George Floyd march
2020-06-10
The Black Lives Matter protests have become the story of the day. Hundreds of thousands of people in cities all over the world have been demonstrating for over a week. We joined the end of a march in Brixton first, hearing about it from a friend who saw it pass through Kennington and cycling out to join the fray. It was the first crowd I’d been in in months. It made the fact that people were shouting in one voice even more striking. A man stood over the crowd with a megaphone and thanked them for assembling, spoke about the need for justice for those killed by police in the UK, and asked us to go home peacefully. The core of the group marched up Brixton Road and demonstrated in Windrush Square. We went to another march this Sunday, beginning as a protest at the American Embassy in Vauxhall and eventually marching over Vauxhall Bridge and to Parliament Square. Unlikely figures hung out of the windows of expensive apartment buildings in Pimlico to show support for the passing demonstrators, banging pots and pans. Many more windows were notably absent of support, given then everybody is probably home. In Parliament Square, I looked at the protestors with a colossal statue of Winston Churchill rising above them and wondered how long its presence would be tolerated; later the news reported his plinth had been annotated to include his status as a murderer.

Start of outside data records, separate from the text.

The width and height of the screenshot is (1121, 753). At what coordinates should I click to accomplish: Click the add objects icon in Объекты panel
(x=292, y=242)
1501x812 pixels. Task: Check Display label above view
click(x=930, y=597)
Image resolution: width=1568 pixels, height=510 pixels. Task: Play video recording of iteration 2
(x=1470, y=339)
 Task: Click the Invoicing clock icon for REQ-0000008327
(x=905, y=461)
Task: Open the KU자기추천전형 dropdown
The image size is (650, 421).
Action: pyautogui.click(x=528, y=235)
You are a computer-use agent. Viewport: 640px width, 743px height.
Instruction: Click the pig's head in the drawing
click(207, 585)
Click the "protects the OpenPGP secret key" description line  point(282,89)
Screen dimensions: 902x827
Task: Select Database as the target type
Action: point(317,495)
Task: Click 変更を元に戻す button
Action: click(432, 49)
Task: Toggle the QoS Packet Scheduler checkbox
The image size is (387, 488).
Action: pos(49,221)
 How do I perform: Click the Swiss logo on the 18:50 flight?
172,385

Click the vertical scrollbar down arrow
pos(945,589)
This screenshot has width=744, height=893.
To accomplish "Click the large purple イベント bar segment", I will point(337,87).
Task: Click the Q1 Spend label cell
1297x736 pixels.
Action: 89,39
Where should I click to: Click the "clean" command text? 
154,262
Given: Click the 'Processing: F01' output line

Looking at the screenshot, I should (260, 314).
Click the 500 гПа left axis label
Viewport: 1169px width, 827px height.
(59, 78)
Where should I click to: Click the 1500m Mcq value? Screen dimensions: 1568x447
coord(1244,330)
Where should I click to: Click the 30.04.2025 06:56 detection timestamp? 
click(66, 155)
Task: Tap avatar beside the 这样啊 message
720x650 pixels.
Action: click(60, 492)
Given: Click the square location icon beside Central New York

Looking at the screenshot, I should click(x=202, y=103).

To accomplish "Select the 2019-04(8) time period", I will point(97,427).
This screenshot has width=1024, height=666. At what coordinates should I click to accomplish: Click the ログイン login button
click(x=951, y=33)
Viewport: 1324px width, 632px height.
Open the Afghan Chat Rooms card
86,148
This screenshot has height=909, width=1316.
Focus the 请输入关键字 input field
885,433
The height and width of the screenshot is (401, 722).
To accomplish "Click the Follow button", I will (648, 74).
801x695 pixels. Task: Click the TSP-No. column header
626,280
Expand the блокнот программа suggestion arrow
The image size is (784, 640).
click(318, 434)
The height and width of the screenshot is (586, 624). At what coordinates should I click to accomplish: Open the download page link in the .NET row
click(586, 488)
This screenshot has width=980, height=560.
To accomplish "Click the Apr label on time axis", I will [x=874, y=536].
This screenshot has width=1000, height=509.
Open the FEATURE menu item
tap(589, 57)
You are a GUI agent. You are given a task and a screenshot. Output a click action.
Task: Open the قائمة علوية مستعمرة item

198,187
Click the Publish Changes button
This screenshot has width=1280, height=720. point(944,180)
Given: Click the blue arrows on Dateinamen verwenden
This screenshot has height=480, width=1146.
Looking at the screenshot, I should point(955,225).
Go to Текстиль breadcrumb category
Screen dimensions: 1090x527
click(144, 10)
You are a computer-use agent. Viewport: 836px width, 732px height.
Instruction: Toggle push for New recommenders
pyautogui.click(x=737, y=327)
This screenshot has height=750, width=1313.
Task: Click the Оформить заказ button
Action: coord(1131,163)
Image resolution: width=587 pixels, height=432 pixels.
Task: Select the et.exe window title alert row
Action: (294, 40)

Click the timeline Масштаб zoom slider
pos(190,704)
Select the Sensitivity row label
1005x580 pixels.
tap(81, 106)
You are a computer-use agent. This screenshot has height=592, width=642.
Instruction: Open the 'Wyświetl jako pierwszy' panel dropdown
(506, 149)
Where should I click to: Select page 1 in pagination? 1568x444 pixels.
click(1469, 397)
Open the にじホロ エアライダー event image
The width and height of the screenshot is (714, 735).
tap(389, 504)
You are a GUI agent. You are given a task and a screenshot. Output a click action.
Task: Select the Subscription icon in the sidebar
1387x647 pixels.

There has been a recognition in the public and in particular the health community that the right to protest institutional racism trumps the COVID-19 isolation orders. It doesn’t stop those who would rather protests like this didn’t happen any time from crying that now is not the time. We all wait with consigned dread for a peak in new cases of the virus, served up in the media alongside images of protestors and not beach-going white families in the sun.
In our bubble we think about the new house, our escape drawing nearer. Ten days from now, all being well (let all be well), we’ll be packing up a van and making the short drive. I know we are both living in the near future, our bodies inhabiting the same old spots of this house but our brains floating between vignettes of how independent life will be. Furniture has been ordered, the packing boxes are waiting in the dining room.